Looking back, then, we see several important opportunities squandered. The biggest—which may yet come to bite us—is the failure of the then five declared nuclear weapons states (plus Israel) to devise a deliberate program of reducing nuclear inventories worldwide to a few hundred and, eventually, to zero. Former U.S. secretaries of state Baker, Kissinger, and Shultz, along with several others, have insisted that it's not too late to turn back the tide. But with a nuclear India, Pakistan, North Korea, and, on the near horizon, Iran, Egypt, Turkey, and probably Algeria and Saudi Arabia, the prospects are bleak. We now face the brave new world that John F. Kennedy and others warned about before the advent of the nonproliferation regime: a world of 20-plus nuclear powers, all balanced precariously against all the others by the terror of total destruction within minutes.

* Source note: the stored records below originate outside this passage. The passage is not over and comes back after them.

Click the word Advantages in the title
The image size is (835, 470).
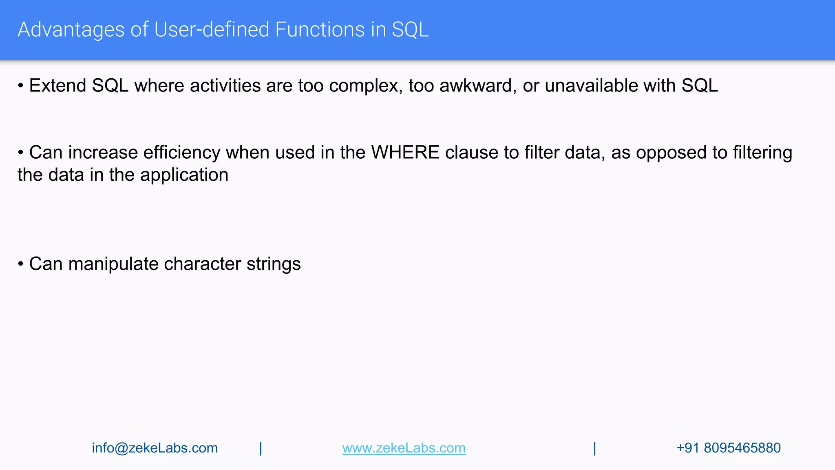(x=71, y=30)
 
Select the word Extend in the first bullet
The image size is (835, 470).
(x=57, y=86)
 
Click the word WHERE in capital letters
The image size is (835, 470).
(x=405, y=153)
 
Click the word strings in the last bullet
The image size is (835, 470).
(x=274, y=264)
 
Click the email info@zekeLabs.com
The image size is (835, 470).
(x=155, y=448)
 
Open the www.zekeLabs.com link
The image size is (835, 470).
(x=404, y=448)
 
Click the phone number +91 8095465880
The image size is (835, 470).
(x=728, y=448)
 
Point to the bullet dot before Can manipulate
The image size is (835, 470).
(x=20, y=264)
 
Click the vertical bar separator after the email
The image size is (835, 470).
(x=261, y=448)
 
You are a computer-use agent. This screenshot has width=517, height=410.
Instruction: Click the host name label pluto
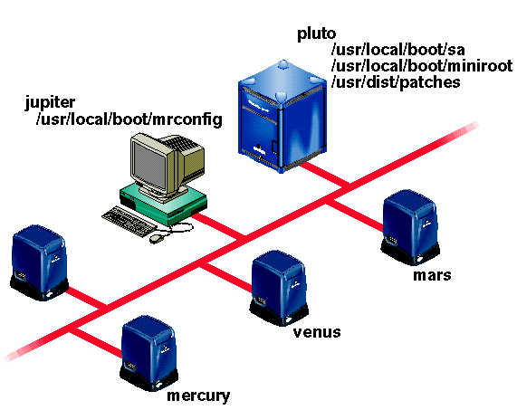coord(316,34)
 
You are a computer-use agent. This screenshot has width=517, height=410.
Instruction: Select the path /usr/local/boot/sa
coord(398,50)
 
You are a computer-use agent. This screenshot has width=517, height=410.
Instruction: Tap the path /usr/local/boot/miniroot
coord(422,65)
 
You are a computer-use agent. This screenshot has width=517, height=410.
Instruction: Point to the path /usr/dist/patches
coord(396,82)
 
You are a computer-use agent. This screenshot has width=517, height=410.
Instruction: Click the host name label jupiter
coord(50,103)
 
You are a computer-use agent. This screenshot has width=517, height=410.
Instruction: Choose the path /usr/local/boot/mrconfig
coord(129,120)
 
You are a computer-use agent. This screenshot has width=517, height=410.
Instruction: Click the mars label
coord(432,275)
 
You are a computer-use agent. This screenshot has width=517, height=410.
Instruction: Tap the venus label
coord(317,332)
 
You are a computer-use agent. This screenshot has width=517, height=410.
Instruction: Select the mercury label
coord(198,396)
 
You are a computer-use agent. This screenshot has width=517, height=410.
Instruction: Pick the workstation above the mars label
coord(410,227)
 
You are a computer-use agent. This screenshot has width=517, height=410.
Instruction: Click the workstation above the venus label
coord(279,288)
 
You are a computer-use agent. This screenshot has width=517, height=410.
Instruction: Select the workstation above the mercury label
coord(149,353)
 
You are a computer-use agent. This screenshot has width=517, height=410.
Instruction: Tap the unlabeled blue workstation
coord(39,262)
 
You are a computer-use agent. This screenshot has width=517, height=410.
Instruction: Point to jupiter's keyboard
coord(129,222)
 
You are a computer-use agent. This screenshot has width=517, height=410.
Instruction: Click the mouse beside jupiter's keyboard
coord(157,238)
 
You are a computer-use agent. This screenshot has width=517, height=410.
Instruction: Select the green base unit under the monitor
coord(164,205)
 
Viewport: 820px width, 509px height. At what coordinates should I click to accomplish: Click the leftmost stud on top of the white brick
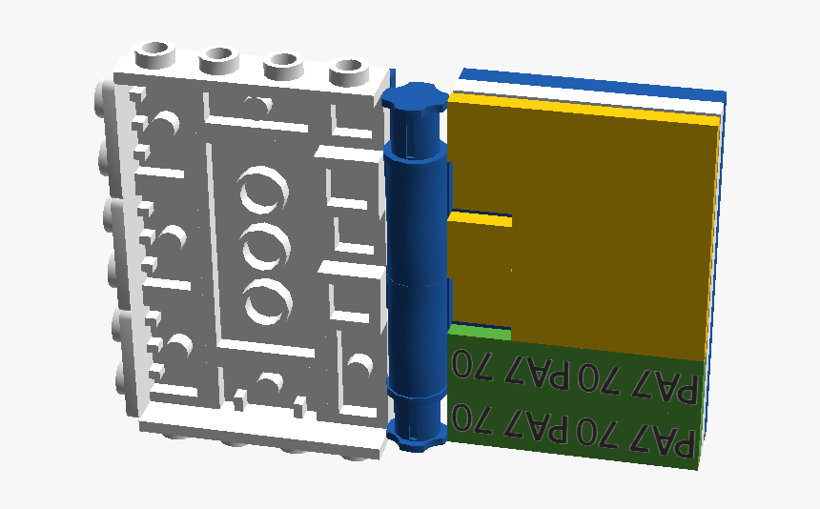pos(154,54)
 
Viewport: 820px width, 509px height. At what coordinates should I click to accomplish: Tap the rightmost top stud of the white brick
pos(349,71)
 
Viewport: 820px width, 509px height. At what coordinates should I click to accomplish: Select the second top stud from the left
pos(219,60)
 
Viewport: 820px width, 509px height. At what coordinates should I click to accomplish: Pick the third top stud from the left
pos(284,66)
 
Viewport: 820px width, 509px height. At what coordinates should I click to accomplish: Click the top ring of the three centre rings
pos(264,190)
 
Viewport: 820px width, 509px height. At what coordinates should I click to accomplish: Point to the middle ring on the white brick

The second lost opportunity has to do with the successor generations to the Soviet Union in Russia. The Russians themselves are most to blame for reverting to the stereotype of the sore loser, but there can be little doubt that their worst instincts were encouraged from the very beginning by an ill-considered combination of hypocrisy and condescension from the West. NATO enlargement, the Balkan interventions, financial collapse, and missile defense have followed upon one another like an anti-Russian barrage. Neither separately nor collectively do they amount to a deliberate Western plot against Russia or its interests; but to disregard the likelihood and consequences of such a perception among those who lost so much power so fast (at least on paper) is sheer strategic folly.
There has been very little in the way of constructive offers apart from anodyne declarations of partnership. If Monnet were alive today, for example, he would probably be pushing hard for a Eurasian Energy Community based upon a web of swap arrangements between Russian suppliers and their customers. Indeed, several Russians have proposed such an arrangement, but the Western distrust of them is matched only by the philosophical rigidity of the European Union against any kind of vertical market integration.
Meanwhile, Europeans and Americans continue to lecture Russians on the virtues of the free market while deploring the notion that energy-rich Russians now seek to buy shares of the energy distribution network in Europe and elsewhere. The once promising idea of a Europe whole and free—including Russia—now seems more remote than ever. That, in turn, makes dealing constructively with nuclear disarmament and any number of other regional security issues far more difficult.